I think I'm a 'winter-boyfriend'...
I recently saw that a friend of mine had shared a link to a blog post from thehairpin.com entitled "The "Winter Boyfriend."" It was a response to a post from marieclarie, or whatever her name is, who had written a blog about the elusive 'winter boyfriend.' If you don't know, as if know one knows..., a winter boyfriend is someone that you date specifically during the hard, cold winter months. Someone to order in and watch dvd's of Curb Your Enthusiasm with. More or less, a being whose mere purpose is to keep a girl company when the winter becomes to much to bare and the thought of going outside causes you to instinctively be submerged in a warm bath with candles and a copy of Twilight, which you swear isn't yours, before you even knew what happened.Â
The thehairpin.com post declared this mythical 4 ft. tall man as one who keeps you secluded in your room, only leaving briefly to ghostly shuffle around your house, and the idea to where, and even if he urinates, is unknown. All of this continues through the winter months, until spring arrives and we open our windows, which through the stale air of our apartment and the elusive "winter boyfriend" escape through. As I continued reading and thinking about the girls I've dated during the winter months, it slowly crept through my mind. I tried to push it back down. Deep, very deep, but there was nothing I could do, I could not subdue the point that I... I am a "winter boyfriend."Â
Not only am I a "winter boyfriend," I am a seasonal boyfriend. Throughout almost all of my post high school relationships, so goes the season, so goes me.

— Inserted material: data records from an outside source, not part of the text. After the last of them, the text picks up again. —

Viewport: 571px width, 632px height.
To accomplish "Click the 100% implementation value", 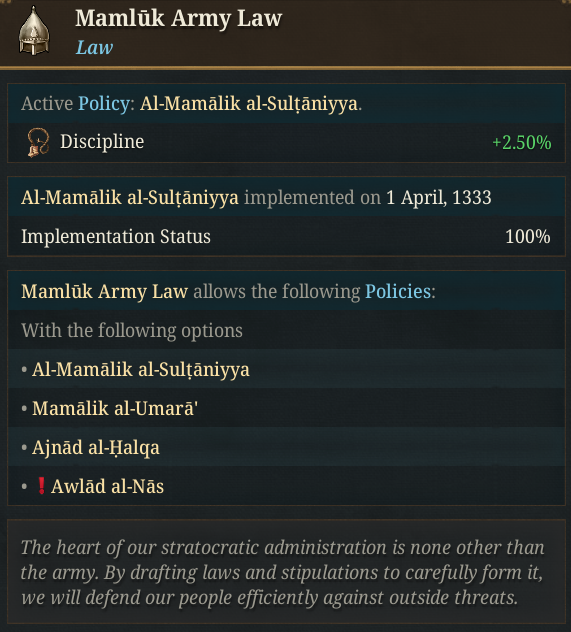I will point(527,236).

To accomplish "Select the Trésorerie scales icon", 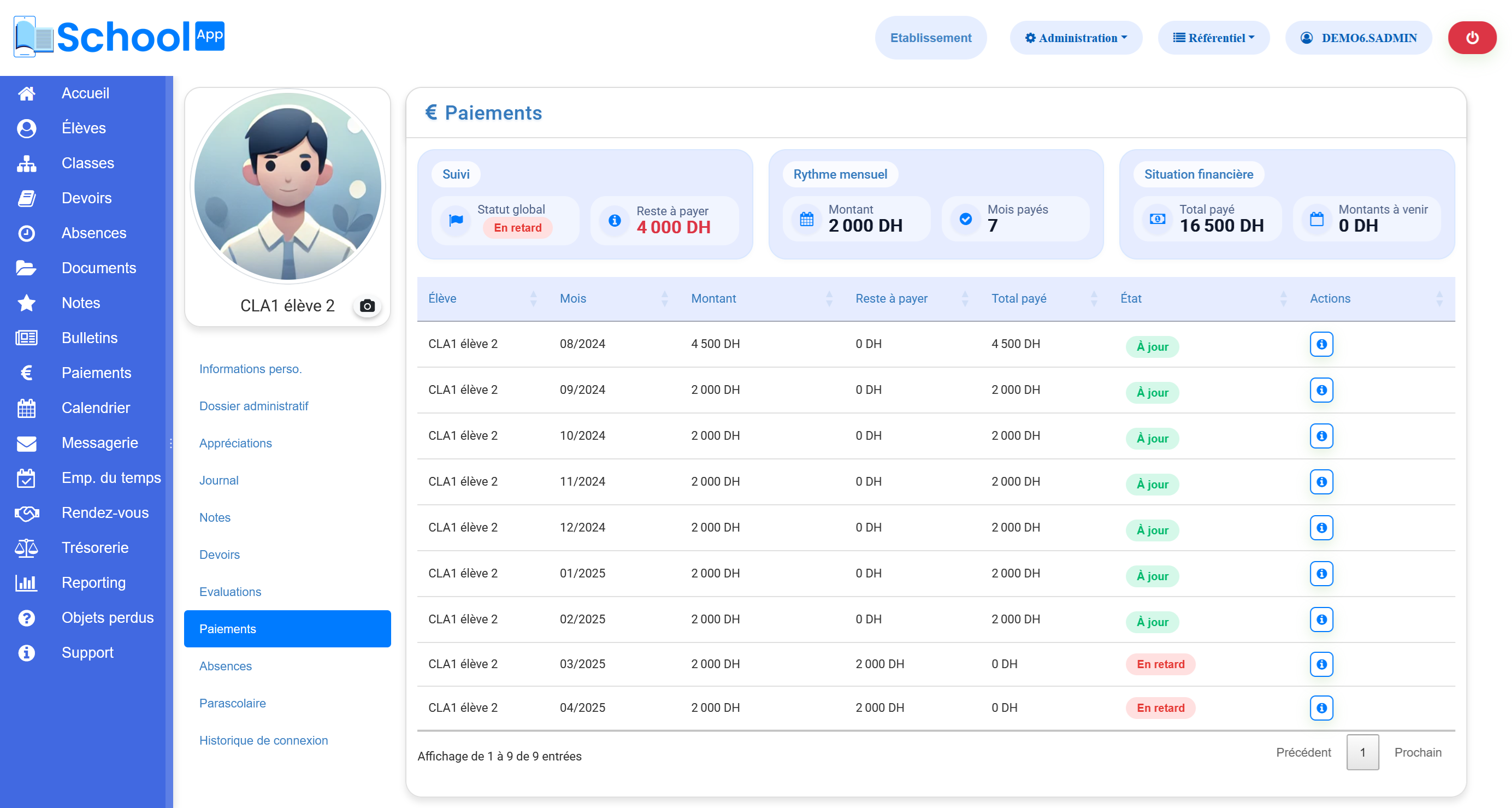I will pyautogui.click(x=26, y=547).
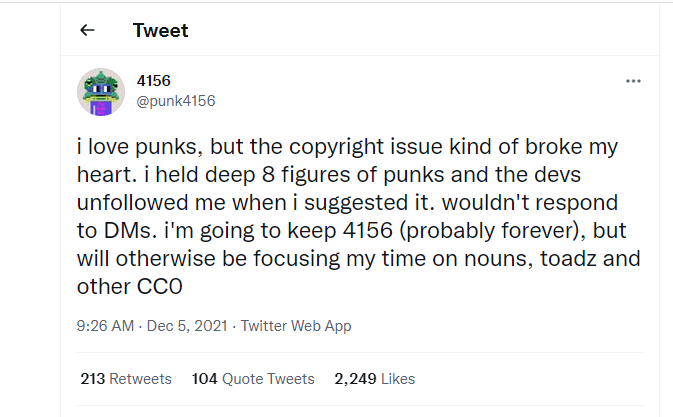
Task: View the 213 Retweets list
Action: pyautogui.click(x=126, y=379)
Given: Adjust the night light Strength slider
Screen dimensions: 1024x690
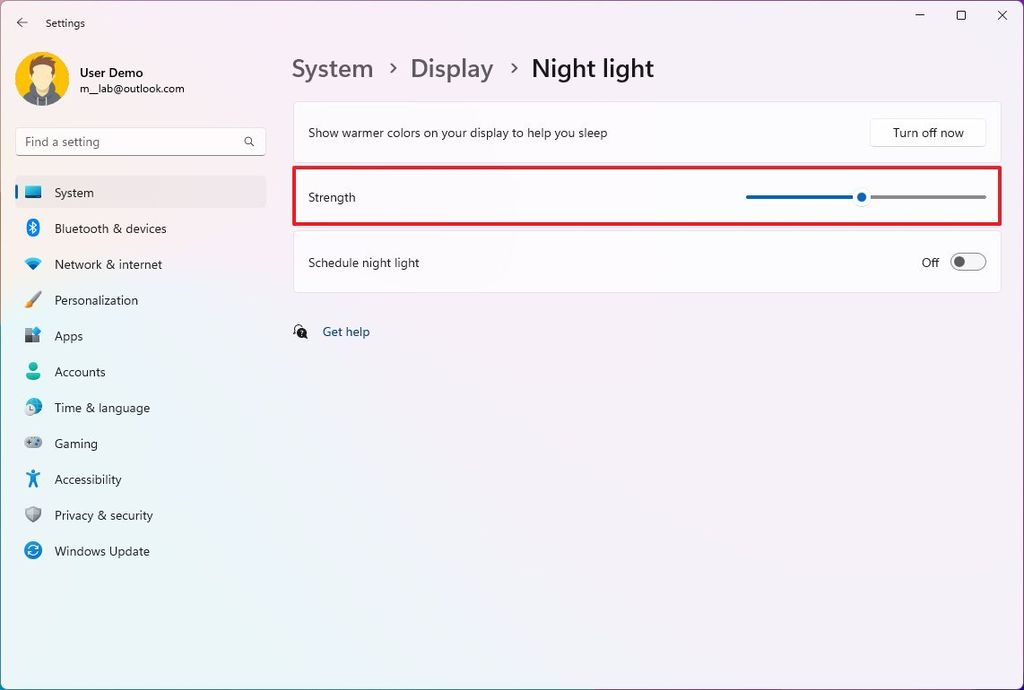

In the winter months I walk to your house as the snow falls but only showing beneath the street lights. My knitted hat and my boots melt off as I enter your house and make way up the creaky hardwood steps to your room. We lay in your bed fully clothed with the lights. Talking and listening to some slow, sullen singer/songwriter while our legs become tangled. Soon we are down to our wool socks and thermal underwear with the lights off. My hair lay flat by way of my hat and the stubble of my 2-week beard brushes your cheek. We wake early as the solstice sun peaks through your window and then to no ones dismay I am gone.
So it goes for each season. Each season it happens, only replacing the snow with the rain, the rain with the sun, and the sun with the leaves. I am a muse of each season. To each girl I was a season.
Although this sounds sad, I must say I don't mind all that much, because as much as I am a season to them, they are a season to me as well. Some seasons have gotten the best of me and left me a little less for the next season but still I continue. I continue down the same street walking beneath the same streetlight. I'll walk passed the streets where previous season's have lived. I'll look to see if they're window is lit up with another season inside, but still I'll continue on passed and make my way to the steps of the next season.